'He is gone': Donald Trump confirms death of ISIS founder Abu Bakr al-Baghdadi


Washington DC (USA) | US President Donald Trump on Sunday announced that Abu Bakr al-Baghdadi, the elusive chief of the Islamic State, has been killed in a raid conducted by the US special forces in northwest Syria on Saturday. "Last night the United States brought the world's number one terrorist leader to justice. Abu Bakr al-Baghdadi is dead," said the US President while addressing a press conference on Sunday. "He was the founder and leader of ISIS, the most ruthless and violent terror organization anywhere in the world.
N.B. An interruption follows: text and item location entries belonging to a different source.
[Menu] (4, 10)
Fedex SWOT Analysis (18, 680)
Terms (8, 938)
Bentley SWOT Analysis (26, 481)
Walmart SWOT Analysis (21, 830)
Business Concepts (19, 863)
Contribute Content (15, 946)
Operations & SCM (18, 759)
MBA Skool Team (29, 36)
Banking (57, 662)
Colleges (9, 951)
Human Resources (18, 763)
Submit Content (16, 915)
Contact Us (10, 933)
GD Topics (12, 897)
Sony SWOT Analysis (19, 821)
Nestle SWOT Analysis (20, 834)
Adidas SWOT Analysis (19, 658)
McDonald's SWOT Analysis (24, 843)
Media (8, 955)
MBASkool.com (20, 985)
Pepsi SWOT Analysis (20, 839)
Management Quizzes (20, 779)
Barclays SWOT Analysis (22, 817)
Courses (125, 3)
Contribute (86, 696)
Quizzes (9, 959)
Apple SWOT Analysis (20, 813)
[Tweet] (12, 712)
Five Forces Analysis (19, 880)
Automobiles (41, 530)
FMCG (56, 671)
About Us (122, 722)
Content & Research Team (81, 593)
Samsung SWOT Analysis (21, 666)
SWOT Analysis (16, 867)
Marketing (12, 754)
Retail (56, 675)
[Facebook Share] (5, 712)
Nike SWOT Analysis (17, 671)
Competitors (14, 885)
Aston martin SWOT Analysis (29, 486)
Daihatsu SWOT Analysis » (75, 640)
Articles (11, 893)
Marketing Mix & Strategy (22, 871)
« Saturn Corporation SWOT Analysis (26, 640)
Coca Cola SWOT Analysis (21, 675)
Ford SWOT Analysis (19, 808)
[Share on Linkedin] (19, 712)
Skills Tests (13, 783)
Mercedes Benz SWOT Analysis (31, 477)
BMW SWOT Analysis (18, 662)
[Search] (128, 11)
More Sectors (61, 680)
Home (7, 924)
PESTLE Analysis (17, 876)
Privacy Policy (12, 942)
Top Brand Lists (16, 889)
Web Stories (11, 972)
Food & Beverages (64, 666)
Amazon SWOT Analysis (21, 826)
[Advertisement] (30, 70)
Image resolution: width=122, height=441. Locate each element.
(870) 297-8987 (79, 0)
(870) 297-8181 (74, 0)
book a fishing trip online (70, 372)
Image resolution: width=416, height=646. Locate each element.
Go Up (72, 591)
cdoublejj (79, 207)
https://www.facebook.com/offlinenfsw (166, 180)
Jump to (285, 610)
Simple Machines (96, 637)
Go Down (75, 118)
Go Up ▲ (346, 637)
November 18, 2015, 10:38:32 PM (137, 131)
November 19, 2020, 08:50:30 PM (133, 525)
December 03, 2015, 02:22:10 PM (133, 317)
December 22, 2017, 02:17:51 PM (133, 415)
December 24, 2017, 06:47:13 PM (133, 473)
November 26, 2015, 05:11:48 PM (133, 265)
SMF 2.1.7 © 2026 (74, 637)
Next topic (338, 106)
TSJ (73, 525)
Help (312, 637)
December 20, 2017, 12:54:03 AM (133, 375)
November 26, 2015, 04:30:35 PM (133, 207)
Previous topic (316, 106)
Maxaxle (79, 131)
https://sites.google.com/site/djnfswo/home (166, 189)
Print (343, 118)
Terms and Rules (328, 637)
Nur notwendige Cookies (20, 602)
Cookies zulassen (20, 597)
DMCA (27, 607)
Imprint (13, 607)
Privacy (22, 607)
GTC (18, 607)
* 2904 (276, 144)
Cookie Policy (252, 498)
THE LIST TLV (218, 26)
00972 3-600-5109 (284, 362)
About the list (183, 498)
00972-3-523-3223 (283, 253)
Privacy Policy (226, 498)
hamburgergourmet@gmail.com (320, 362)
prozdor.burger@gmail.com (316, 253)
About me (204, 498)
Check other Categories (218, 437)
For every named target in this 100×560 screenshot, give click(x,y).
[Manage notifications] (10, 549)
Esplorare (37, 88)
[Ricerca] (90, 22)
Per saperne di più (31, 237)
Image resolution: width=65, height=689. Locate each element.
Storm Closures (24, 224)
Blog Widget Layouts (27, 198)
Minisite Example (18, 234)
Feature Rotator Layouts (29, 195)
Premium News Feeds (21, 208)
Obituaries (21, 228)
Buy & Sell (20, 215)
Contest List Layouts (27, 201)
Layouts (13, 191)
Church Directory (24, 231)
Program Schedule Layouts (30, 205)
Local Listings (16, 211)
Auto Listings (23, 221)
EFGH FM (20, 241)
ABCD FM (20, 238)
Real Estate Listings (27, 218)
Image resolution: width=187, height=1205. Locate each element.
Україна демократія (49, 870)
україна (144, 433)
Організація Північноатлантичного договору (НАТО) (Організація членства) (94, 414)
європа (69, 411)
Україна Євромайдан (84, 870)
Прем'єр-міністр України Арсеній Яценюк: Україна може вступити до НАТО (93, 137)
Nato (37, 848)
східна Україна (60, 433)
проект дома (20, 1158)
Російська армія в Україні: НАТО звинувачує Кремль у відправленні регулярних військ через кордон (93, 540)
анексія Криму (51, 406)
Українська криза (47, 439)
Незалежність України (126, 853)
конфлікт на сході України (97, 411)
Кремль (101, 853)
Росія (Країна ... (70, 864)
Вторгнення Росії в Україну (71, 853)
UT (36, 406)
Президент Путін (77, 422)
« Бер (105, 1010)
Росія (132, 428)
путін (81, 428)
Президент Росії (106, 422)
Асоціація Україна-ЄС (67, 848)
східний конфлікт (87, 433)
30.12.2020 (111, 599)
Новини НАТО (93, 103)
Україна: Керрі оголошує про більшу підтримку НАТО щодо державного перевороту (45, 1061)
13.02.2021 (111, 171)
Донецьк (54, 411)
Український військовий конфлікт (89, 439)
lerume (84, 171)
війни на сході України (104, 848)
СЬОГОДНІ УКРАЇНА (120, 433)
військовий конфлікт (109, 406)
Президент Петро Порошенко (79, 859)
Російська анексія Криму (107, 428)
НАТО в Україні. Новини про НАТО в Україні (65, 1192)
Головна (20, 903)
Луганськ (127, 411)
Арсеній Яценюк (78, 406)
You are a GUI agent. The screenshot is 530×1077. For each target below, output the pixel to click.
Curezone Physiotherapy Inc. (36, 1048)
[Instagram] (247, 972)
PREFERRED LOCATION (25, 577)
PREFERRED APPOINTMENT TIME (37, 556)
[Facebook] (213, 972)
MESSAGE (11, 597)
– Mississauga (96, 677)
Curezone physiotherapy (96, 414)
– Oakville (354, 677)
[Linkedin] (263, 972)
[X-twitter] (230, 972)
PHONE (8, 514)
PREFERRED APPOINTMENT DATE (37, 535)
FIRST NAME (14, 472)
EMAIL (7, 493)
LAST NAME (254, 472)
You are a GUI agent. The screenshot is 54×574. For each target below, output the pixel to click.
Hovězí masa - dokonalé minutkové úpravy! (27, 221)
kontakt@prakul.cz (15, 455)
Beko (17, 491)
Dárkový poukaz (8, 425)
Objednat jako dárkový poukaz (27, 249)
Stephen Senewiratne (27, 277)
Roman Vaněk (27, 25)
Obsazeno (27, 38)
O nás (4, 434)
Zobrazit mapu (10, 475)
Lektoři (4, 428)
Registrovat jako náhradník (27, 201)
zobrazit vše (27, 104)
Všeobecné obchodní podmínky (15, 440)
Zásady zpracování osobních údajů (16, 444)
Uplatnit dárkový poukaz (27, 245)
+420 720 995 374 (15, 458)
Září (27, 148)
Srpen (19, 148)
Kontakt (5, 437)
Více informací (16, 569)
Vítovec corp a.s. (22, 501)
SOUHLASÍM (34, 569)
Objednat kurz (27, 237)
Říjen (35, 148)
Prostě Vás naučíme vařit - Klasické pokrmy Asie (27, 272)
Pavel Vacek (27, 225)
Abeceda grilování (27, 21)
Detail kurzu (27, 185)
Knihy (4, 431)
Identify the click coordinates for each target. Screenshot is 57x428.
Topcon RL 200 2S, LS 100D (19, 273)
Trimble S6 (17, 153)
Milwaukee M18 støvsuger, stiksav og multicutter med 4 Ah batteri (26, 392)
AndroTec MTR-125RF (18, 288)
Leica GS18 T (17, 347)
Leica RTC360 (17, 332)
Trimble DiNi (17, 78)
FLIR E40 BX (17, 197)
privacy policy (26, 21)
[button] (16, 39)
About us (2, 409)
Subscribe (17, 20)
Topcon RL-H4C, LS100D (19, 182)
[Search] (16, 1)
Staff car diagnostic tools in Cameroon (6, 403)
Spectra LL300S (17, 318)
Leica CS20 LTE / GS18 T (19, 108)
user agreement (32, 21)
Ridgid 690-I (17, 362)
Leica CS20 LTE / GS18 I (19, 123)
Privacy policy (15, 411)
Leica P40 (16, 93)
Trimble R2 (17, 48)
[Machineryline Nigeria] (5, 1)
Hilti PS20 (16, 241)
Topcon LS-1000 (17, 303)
The United States has been searching for Baghdadi for many years. Capturing or killing Baghdadi has been the top national security priority of my administration," Trump added. Earlier on Saturday night, Trump teased a major announcement, tweeting that "Something very big has just happened!" After which US media reported that the ISIS chief was killed in a raid by the US special forces in northwest Syria. Following the tweet, the White House had announced that Trump is scheduled to make a “major announcement” on Sunday at 9 am (local time).


The US Special Forces on Saturday carried out a risky raid in northwestern Syria against Baghdadi's hideouts in the Idlib province. US defense officials on Sunday said that final confirmation regarding the death of IS terrorists would come only after the DNA and biometric tests are conducted. Baghdadi, the self-proclaimed Caliph, joined the Al-Qaeda in Iraq (AQI) in 2006. The AQI then merged with other Islamist groups to form the Islamic State of Iraq.

He then became the group's leader in 2010 after his predecessor -- Abu Omar al-Baghdadi -- was killed by US forces. In 2013, Baghdadi renamed the group to the Islamic State of Iraq and Levant, widely known as ISIL or ISIS and announced his "caliphate" in 2014. Since then, he made just one public appearance and that was in the al-Nuri Mosque in Mosul in July 2014. The mosque was retaken by Iraqi security forces in June 2017. In April this year, he appeared for the first time in five years in a propaganda video released by the jihadist organization. In the video, he referred to the battle of Baghouz, which ended in March.